== PAGE TEXT ==
>> BEGIN

Dr. Frank Wang

How textbooks and the considerable economic resources of textbook publishers can be used to improve student achievement.

Every president in recent memory has come to office hoping to achieve the mantle of "the education President." During the recent hotly contested presidential election, there was much talk about a variety of proposals: reducing class size, hiring up to 100,000 new teachers, allowing parents to use vouchers to afford them a greater choice of schools, instituting merit pay for teachers based upon student performance, and ensuring accountability through rigorous student testing. Today, all of these proposals remain worthy of serious consideration. However, one proposal was notably absent - improving the effectiveness of textbooks. Why is such a proposal important? Because textbooks form the backbone of every young American's education.

Simply stated, for most students in the United States textbooks are the primary basis of instruction. Studies on the role of textbooks show that up to 90% of classroom time is structured around them, and that the weaker the teacher, the greater the reliance upon the printed pages. Further studies indicate that students spend between 70-90 percent of their homework time using textbooks. All this to say that a debate about the future of American education is, at best, incomplete without a debate about textbooks -- which ones to use and how to choose them.

Textbook selection (in education circles called "textbook adoption") is a state issue and, at present, there are two categories of states, "open" and "closed." An open state is one where individual school districts are free to choose the textbooks they want to use. A closed state chooses its textbooks at the state level and, if a textbook is not deemed "acceptable" to a state textbook committee, then state funds cannot be used to purchase them and schools face formidable barriers should they want to use a non-adopted textbook. Twenty-one states have the "closed" model of textbook selection. In theory, the goal of such a process is noble: to ensure students use only the best and highest quality textbooks; in practice, this process creates a dynamic that results in poor and ineffectual textbooks and hurts the very students it is trying to help.

A big flaw in a closed system is that the state textbook selection process is often subject to the whims and biases of individual committee members. One celebrated case of this is described in Harriet Tyson-Bernstein's stinging indictment of the state textbook selection process, America's Textbook Fiasco: A Conspiracy of Good Intentions. In her book, she describes how, in 1966, a single North Carolina textbook committee member complained that the state's approved history textbook failed to mention the relatively obscure Revolutionary War Battle of Moore's Creek Bridge - which happened to have occurred near his home. Result? History textbook adoption in the Tar Heel State was delayed a full year while the publisher of the state's only approved history textbook revised its content to include a full account of that battle. Once done, students in not just North Carolina but the entire country (as textbooks designed for a few large textbook adoption markets are then used for the whole country) found more written on the Battle of Moore's Creek Bridge than either the Boston Tea Party or the first Continental Congress. This remained the case until the late 1980s. In this case, "Moore is less".

Nowhere do "closed" states do more damage than with mathematics textbooks; here, the textbook adoption processes led to the rise of what has been called "fuzzy" and "MTV" mathematics. John Saxon, the founder of Saxon Publishers, wrote textbooks that emphasized basic skills and whose use produced impressive results in the classroom.

However, his textbooks were widely rejected by state textbook adoption committees. Why? Because Saxon did not bow to the idol of new age, new wave education practices that included de-emphasizing basic skills and putting calculators in the hands of students as young as five. Armed with hard evidence of higher test scores directly related to his programs, John Saxon led successful grass-roots movements to change the law in a few "closed" states, (most notably Georgia and Oklahoma) allowing school districts the freedom to choose their own textbook programs.

>> END

== PROBLEMS TO WORK ON ==
a) Summarize the essay on textbook adoption in two sentences.
b) Carry on writing the essay on textbook adoption, beginning right after its final sentence.
The listing that comes next is drawn from a separate source.

== RECORDED DATA ==
>> BEGIN

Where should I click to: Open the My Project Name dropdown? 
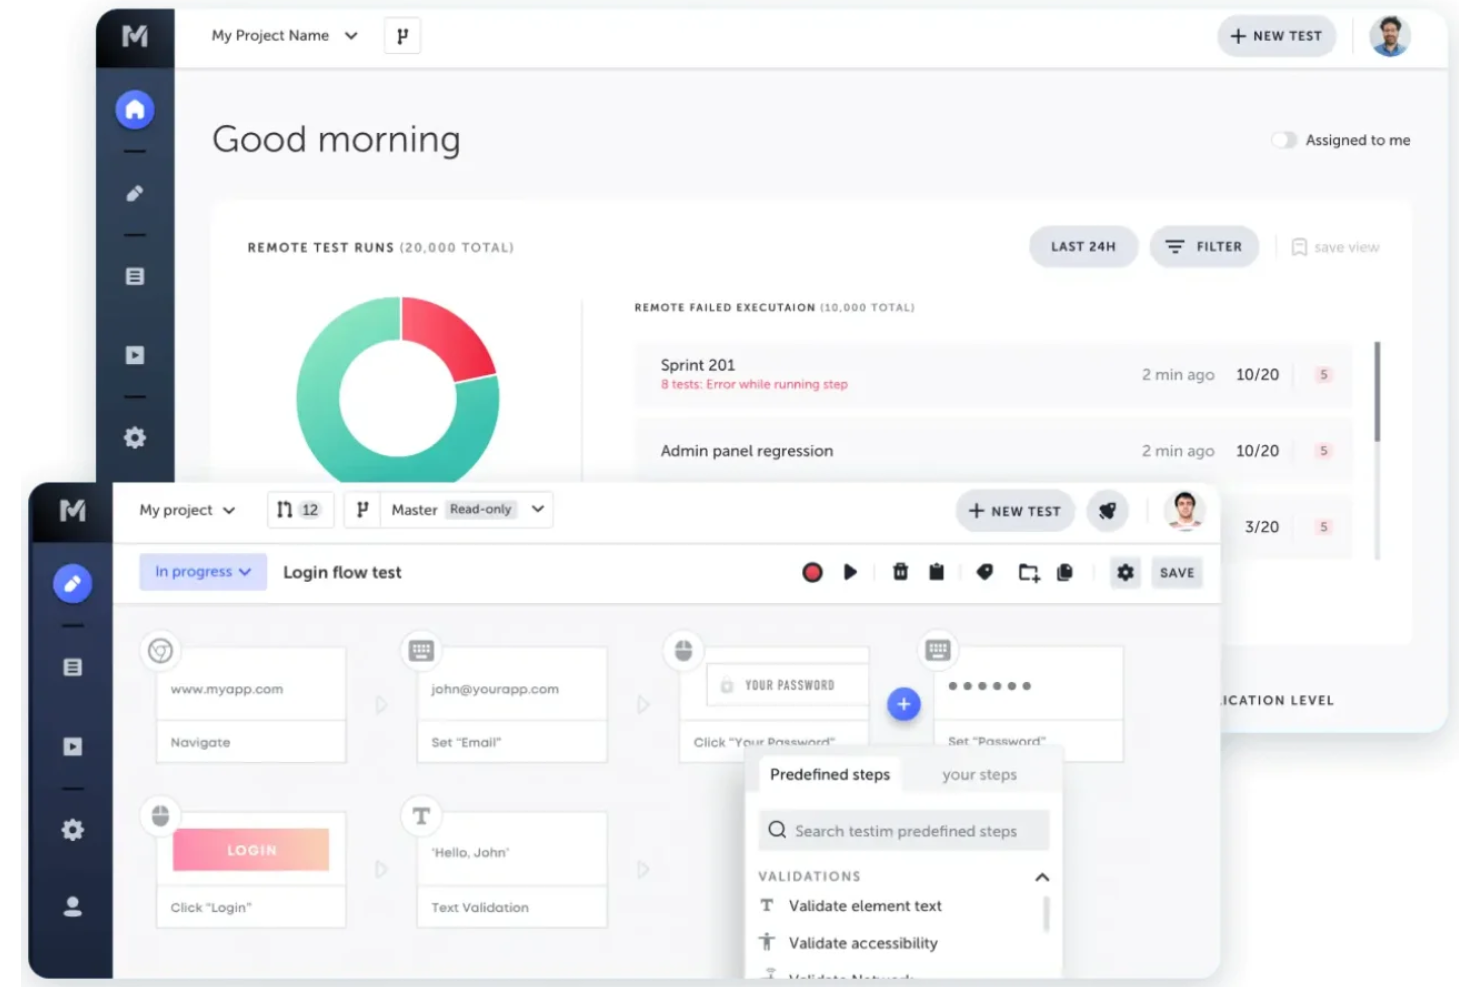pos(283,35)
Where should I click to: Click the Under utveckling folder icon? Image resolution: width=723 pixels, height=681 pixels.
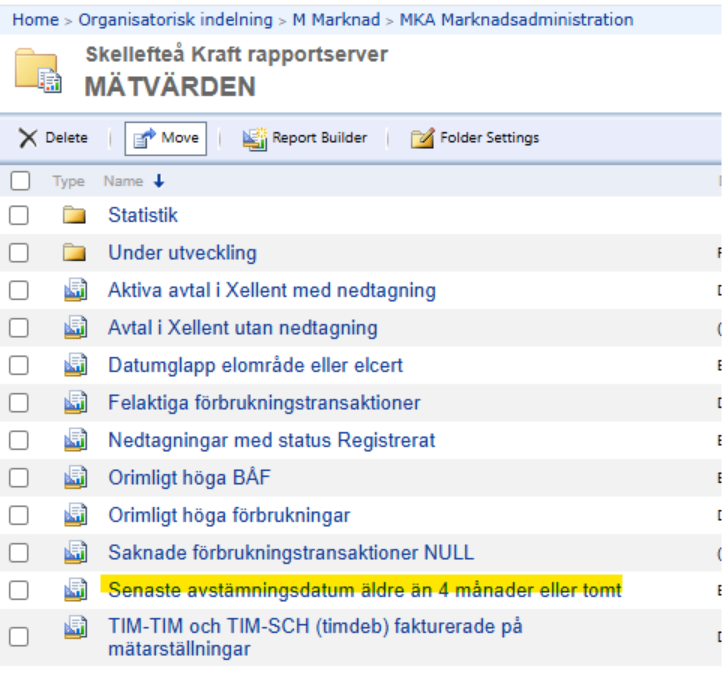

>> END

== RESPONSES FOR EACH TASK ==
a) Textbooks are the primary basis of instruction for most students in the United States, yet improving them was absent from the election's education proposals, and in twenty-one "closed" states a state committee decides which textbooks state funds can buy. The essay argues that this process, open to the whims and biases of individual committee members, produces poor textbooks, citing a North Carolina member's demand to include the Battle of Moore's Creek Bridge and state committees' wide rejection of John Saxon's skills-focused mathematics textbooks.

b)
President Bush says that schools must be accountable for student achievement. It's time to stop arguing about inputs and start focusing on outcomes, because results matter. As Time Magazine wrote, "Students using Saxon's (algebra) book showed an overall gain of 159% as compared with the control group. Tests also revealed that Saxon students in the lowest-ability group outscored their control counterparts by a staggering 246%. Perhaps even more staggering is the fact that the low-ability Saxon students outscored the high-medium controls on every test." President Bush demands, "no child be left behind." I couldn't agree with him more.

President Bush's goals can be accomplished not by spending more money but by deregulating the textbook review and adoption process. The evidence against the state textbook adoption process is damning. For example, a careful examination of the results of the National Assessment of Educational Progress (NAEP) will show that the "closed" states dominate the ranks of the lowest performing states, whereas states without a state textbook adoption process are the NAEP's top performing states.

Our textbook publishers are simply followers in a flawed educational process. In response to criticism of the quality of textbooks, one major textbook publisher executive, speaking on behalf of the American Association of Publishers, stated that publishers are simply giving the public what is being asked of them by the state textbook adoption processes. Significantly, not a single one of these state adoption processes that I know of includes effectiveness as part of their criteria. In fact, I have personally heard the chairman of the California curriculum commission state in a recent open meeting, following the public testimony of teachers about test score increases after using the Saxon program, that though effectiveness may be part of the criteria we use as consumers, it is not part of the textbook selection process and should not be considered when reviewing the Saxon textbooks.

My simple solution to this idiocy is that we do away with the cumbersome and convoluted state textbook selection process and institute greater accountability through better and more rigorous testing. Local educators should be freed to use whatever curriculum they wish as long as they are able to achieve the desired results. In such an environment, I believe textbook publishers will spend more time developing programs that produce real results and less (or no) time primping and preening to win the textbook adoption "beauty contest". But in order to reach this goal, textbooks must be placed high among the top issues of American education. Right now, textbooks are not even part of our national education dialogue.

The recently passed education bill numbers nearly 1000 pages but makes no mention of textbooks. This is a shame, since textbooks and the considerable economic resources of textbook publishers can be (indeed must be) part of the solution if they are to cease being a large part of the problem. This I believe is the "textbook solution" to our education woes.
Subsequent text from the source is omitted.